Handling CSS, JavaScript, and image assets#

Documenteer uses webpack to compile CSS, JavaScript and image assets. This page explains where asset sources are maintained, and how these assets are packaged with Documenteer.

Asset sources are maintained in Documenteer’s repository in the src/assets directory. Webpack compiles and installs these assets into the Documenteer package at src/documenteer/assets. These compiled assets are not committed in Git, but are included in the Python package via MANIFEST.in. Therefore the webpack build step (npm run build) must be run in any development and CI environment.

Authenticating npm to GitHub Packages#

Documenteer’s npm dependencies include the private @lsst-sqre/rubin-style-dictionary package, which is published to GitHub Packages rather than the public npm registry. The repository’s .npmrc points the @lsst-sqre scope at https://npm.pkg.github.com/, so npm install must authenticate to GitHub Packages before it can download that package.

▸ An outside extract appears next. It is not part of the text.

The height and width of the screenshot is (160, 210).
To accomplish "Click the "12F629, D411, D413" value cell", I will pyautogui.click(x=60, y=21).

GitHub Packages’ npm registry only accepts a classic personal access token (PAT); fine-grained tokens are rejected with a 403 permission_denied (“token does not match expected scopes”) error. Create a classic PAT with only the read:packages scope at settings/tokens, and — because lsst-sqre enforces SAML single sign-on — authorize the token for the lsst-sqre organization.

To build the assets outside a dev container, add the token to your user ~/.npmrc:

//npm.pkg.github.com/:_authToken=<your classic read:packages PAT>

The dev container and GitHub Codespaces configurations instead read the token from a NPM_PKG_TOKEN environment variable and write that same ~/.npmrc line automatically during postCreateCommand. In a Codespace, provide the token as a Codespaces secret named NPM_PKG_TOKEN; the token that Codespaces provisions automatically is scoped to this repository and cannot read a package published from another repository.